There are thousands of cases in which success causes failure. Sony, which clung to analog values such as the Walkman and missed the right moment to make the digital transition, is still having a hard time. IBM was in utter confusion in the 1980s as it did not participate in the PC trend. Toyota never stopped doubting its small successes, and its great triumph is the fruit of the philosophy that the enemy dwells within.
The boundaries of success and failure became vague as the business cycle shortens. Even Tom Peters, an expert in evolutionary theory, was put to shame because of this. In his 1982 book, “In Search of Excellence,” he made a careful selection of 43 supposedly excellent companies only to find two thirds of them had merged or gone bankrupt within five years. Fewer than half of the 50 enterprises listed in Fortune in 1996 didn’t last 10 years. Thirteen Korean corporations out of 30 dropped out in the same amount of time.
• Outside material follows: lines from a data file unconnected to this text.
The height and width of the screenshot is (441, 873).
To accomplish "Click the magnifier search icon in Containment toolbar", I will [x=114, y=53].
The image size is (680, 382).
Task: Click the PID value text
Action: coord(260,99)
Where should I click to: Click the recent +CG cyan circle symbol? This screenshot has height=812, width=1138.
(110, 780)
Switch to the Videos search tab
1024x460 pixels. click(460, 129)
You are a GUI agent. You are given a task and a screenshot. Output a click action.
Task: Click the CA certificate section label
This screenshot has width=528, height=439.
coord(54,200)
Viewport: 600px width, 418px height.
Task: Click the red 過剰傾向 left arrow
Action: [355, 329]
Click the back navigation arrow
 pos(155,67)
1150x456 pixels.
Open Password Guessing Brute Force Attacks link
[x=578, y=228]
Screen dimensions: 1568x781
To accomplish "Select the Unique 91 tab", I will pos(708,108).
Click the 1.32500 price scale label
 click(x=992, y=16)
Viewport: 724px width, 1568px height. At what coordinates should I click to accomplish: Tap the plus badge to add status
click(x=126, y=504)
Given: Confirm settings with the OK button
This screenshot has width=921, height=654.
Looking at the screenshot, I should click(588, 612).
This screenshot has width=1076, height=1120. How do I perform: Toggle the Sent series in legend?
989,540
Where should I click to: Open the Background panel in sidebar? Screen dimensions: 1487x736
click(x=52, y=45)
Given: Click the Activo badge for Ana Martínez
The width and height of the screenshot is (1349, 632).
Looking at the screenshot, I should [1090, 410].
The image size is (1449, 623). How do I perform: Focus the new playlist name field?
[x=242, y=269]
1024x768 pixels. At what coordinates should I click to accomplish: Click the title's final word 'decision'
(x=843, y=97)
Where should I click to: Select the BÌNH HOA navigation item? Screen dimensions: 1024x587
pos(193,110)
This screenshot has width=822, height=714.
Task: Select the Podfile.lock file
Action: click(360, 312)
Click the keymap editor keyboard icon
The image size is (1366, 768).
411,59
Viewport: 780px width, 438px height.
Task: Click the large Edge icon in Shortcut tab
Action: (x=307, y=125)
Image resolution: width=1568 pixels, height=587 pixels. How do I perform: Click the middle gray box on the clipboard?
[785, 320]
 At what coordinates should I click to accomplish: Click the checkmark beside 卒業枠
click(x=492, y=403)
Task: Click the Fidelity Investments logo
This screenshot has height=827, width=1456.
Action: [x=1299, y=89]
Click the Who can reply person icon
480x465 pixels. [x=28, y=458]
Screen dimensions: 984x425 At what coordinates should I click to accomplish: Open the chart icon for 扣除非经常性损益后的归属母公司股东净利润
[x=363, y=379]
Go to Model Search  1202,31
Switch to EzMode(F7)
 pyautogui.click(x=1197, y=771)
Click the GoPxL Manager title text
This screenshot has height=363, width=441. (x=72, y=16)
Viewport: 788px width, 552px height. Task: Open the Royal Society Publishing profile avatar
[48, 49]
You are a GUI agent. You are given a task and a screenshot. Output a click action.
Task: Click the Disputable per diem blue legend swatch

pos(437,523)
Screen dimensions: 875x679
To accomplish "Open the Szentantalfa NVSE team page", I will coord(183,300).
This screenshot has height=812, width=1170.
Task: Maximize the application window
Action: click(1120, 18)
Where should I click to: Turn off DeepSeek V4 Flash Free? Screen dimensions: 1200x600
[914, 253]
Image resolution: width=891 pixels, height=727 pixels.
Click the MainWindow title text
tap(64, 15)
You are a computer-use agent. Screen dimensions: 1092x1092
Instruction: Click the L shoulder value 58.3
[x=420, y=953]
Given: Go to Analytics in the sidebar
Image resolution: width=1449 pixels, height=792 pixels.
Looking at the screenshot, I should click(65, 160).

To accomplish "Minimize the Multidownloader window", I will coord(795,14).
Samsung Heavy Industries, Engineering, and Techwin, the all-time “worst-three” among Samsung affiliates, are making progress in the stock market as they took a favorable turn in business. Meanwhile, other profiting major affiliates such as Samsung Electronics and SDI are holding back. There’s a saying that there is the former Samsung and the latter Samsung, which means that there is a huge gap between Samsung Electronics and other affiliates. The worst-three stood for the latter. The losers don’t have any time to waste. It may be accurate to say that only the desperate can survive. “The winners agonize while the losers tremble with fear,”a quote from Richard Parson’s “The Paradox of Innovation,” sounds more than appropriate. Anyway, Samsung Electronics had better let go of its sweet memories of success as soon as possible, just like Wal-Mart and GM did.

*The writer is a deputy business editor of the JoongAng Ilbo.